I have some difficulties to understand the pros and the cons of using JuliaDB as a main backend database for a production website.
My use case is a collaborative data sciences platform. The client request 1 million unique visitors and 100 000 writes per day. Well... I wish so.
Implementing a SQL database mean that I need to "translate" the data science dataframes used for the calculus into SQL and backwards.
In the other hands JuliaDB is an end to end solution.
Regarding the different criterions for a website production database:
Julia natively hase concurrency:
Julia supports three main categories of features for concurrent and parallel programming:
Asynchronous "tasks", or coroutines Multi-threading Distributed computing Julia Tasks allow suspending and resuming computations for I/O, event handling, producer-consumer processes, and similar patterns. Tasks can synchronize through operations like wait and fetch, and communicate via Channels.
Multi-threading functionality builds on tasks by allowing them to run simultaneously on more than one thread or CPU core, sharing memory.

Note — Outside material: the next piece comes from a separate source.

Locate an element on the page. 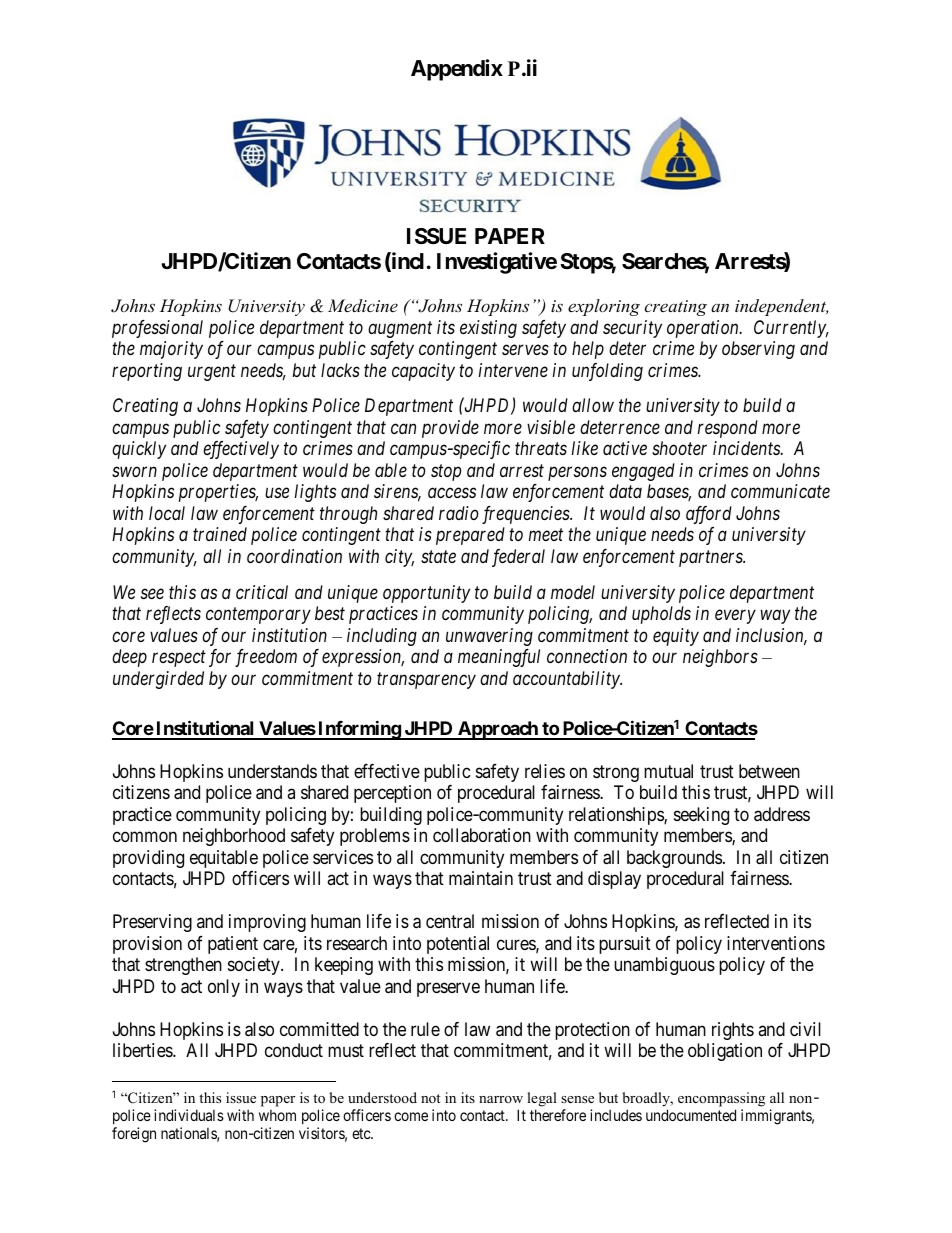 The width and height of the document is (952, 1233). Medicine is located at coordinates (363, 305).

Finally, distributed computing runs multiple processes with separate memory spaces, potentially on different machines. This functionality is provided by the Distributed standard library as well as external packages like MPI.jl and DistributedArrays.jl.
In the other hand, JuliaDB doc tells that they support parallel computing but does not give much details.
Can JuliaDB handle parallel connections and asynchronous operation, making it performant for lots of users using it in parrallel?
From your question it looks that what you need is a massively parallel data ingestion mechanism. You a software architecture that allows to concurrently collect data for huge amount of users. Perhaps you should look at one of noSQL databases that provide horizontal scaling capability good example could be MongoDB (or perhaps a cloud equivalent such as DynamoDB).
If your data volume and parallelism is even higher you should consider streaming solution such as Apache Kafka.
On the other hand JuliaDB is totally on the other site of processing workflow. Once your massive data gets collected it ends up in an analytic process. In the recent years the most popular tool was the Hadoop stack with Apache Spark used for processing.
JuliaDB brings a new paradigm on the analytics step of data workflow. With this tool you can massively parallelize processing of huge data and hence you should consider JuliaDB as a nice alternative to Spark.